Täterhaftung von YouTube & Co.

Bei rechtswidriger öffentlicher Wiedergabe urheberrechtlich geschützter Werke durch Nutzer können nun auch Plattformbetreiber als Täter haften, sofern sie nicht geeignete technische Maßnahmen treffen, um Rechtsverstöße zu vermeiden.

Dem Urheber steht das ausschließliche Recht zu, seine Werke öffentlich zugänglich zu machen. Sofern private Nutzer geschützte Werke auf Plattformen wie YouTube hochladen, verletzen sie dieses Urheberrecht. Die Online-Dienste selbst hafteten für diese Urheberrechtsverletzungen zumeist bislang nur als Störer. Unterlassung schuldeten sie erst ab Kenntnisnahme von der Rechtsverletzung, sofern sie diese nicht zügig abstellten. Durch Urteil vom 2. Juni 2022 hat der BGH entschieden, dass Plattformbetreiber auch als Täter haften und vom Urheber auf Unterlassung, Auskunft und Schadensersatz in Anspruch genommen werden können.

Hintergrund war u.a. die Klage von Frank Peterson, dem Produzenten der Sängerin Sarah Brightman. Dieser hat den Betreiber der Internetplattform YouTube in einem nunmehr 14 Jahre andauernden Prozess auf Unterlassung, Auskunft und Schadensersatz in Anspruch genommen. Grund dafür waren Konzertmitschnitte der Musikerin, die im November 2008 auf YouTube von privaten Nutzern eingestellt worden waren. Zwar sperrte YouTube die Beiträge, nachdem ein Hinweis von Peterson’s Anwalt ergangen war. Kurz darauf waren aber erneut entsprechende Mitschnitte auf der Plattform abrufbar.

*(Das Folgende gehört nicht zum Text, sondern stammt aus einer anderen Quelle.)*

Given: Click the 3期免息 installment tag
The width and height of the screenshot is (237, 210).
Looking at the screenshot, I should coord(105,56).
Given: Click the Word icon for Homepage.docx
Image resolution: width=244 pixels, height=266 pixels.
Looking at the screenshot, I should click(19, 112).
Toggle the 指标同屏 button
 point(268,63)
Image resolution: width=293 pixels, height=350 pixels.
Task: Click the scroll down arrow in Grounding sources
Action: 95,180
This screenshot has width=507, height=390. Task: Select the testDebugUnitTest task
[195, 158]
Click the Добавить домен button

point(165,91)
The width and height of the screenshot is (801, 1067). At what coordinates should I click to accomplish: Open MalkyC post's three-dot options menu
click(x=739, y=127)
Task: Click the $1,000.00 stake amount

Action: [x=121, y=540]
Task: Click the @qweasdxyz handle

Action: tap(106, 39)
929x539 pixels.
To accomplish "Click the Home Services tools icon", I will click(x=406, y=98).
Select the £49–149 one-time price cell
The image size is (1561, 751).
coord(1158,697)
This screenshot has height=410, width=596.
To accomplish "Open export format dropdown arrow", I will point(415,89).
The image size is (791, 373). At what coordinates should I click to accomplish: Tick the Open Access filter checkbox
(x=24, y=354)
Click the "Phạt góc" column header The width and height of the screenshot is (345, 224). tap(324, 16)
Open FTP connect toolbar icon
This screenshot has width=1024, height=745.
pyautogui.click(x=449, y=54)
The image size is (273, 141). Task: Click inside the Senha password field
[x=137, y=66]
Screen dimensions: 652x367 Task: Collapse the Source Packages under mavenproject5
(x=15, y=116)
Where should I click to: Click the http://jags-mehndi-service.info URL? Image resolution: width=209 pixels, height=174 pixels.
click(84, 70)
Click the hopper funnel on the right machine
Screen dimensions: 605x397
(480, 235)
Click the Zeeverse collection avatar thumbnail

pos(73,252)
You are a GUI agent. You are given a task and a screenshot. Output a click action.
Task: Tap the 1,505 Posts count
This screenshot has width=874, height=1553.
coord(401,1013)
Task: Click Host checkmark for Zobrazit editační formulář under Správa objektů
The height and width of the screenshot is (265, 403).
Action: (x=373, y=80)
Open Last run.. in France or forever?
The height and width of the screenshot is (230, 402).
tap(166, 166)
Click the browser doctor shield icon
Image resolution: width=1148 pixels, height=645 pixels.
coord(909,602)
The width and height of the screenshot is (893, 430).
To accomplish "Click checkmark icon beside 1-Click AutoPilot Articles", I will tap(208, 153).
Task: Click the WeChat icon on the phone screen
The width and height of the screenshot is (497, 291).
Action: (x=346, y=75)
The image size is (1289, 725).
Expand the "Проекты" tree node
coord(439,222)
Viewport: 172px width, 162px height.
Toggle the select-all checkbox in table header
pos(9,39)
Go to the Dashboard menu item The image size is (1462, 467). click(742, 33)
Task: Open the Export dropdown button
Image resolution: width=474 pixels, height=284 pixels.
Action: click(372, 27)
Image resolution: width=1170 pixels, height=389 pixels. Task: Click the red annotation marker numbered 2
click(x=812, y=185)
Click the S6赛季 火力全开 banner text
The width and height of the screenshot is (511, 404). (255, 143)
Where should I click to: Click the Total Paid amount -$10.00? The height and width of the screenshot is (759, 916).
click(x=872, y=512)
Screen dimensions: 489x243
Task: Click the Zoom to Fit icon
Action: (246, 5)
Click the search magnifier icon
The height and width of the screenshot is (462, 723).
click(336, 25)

Nachdem der Kläger in der ersten und zweiten Instanz nur teilweise Erfolg hatte, ging das Verfahren bis zum BGH. Dieser wiederum hatte es im Jahr 2018 ausgesetzt und dem EuGH die Fragen zur Haftung von YouTube vorgelegt.

Der EuGH hat durch Urteil vom 22. Juni 2021 („YouTube und Cyando“) entschieden, dass der Betreiber einer Video-Sharing-Plattform, der weiß oder wissen müsste, dass Nutzer über seine Plattform geschützte Inhalte rechtswidrig öffentlich zugänglich machen, selbst eine rechtsverletzende öffentliche Wiedergabe dieser Inhalte im Sinne von Art. 3 Abs. 1 der Richtlinie 2001/29/EG vornimmt. Etwas anderes gilt nur, wenn der Plattformbetreiber geeignete technische Maßnahmen zur glaubwürdigen und wirksamen Bekämpfung von Urheberrechtsverletzungen ergreift. Dabei reichen bloße reaktive technische Maßnahmen nicht aus, die beispielsweise das Auffinden von bereits hochgeladenen verletzenden Inhalten ermöglichen oder die diesbezügliche Hinweiserteilung an den Plattformbetreiber erleichtern.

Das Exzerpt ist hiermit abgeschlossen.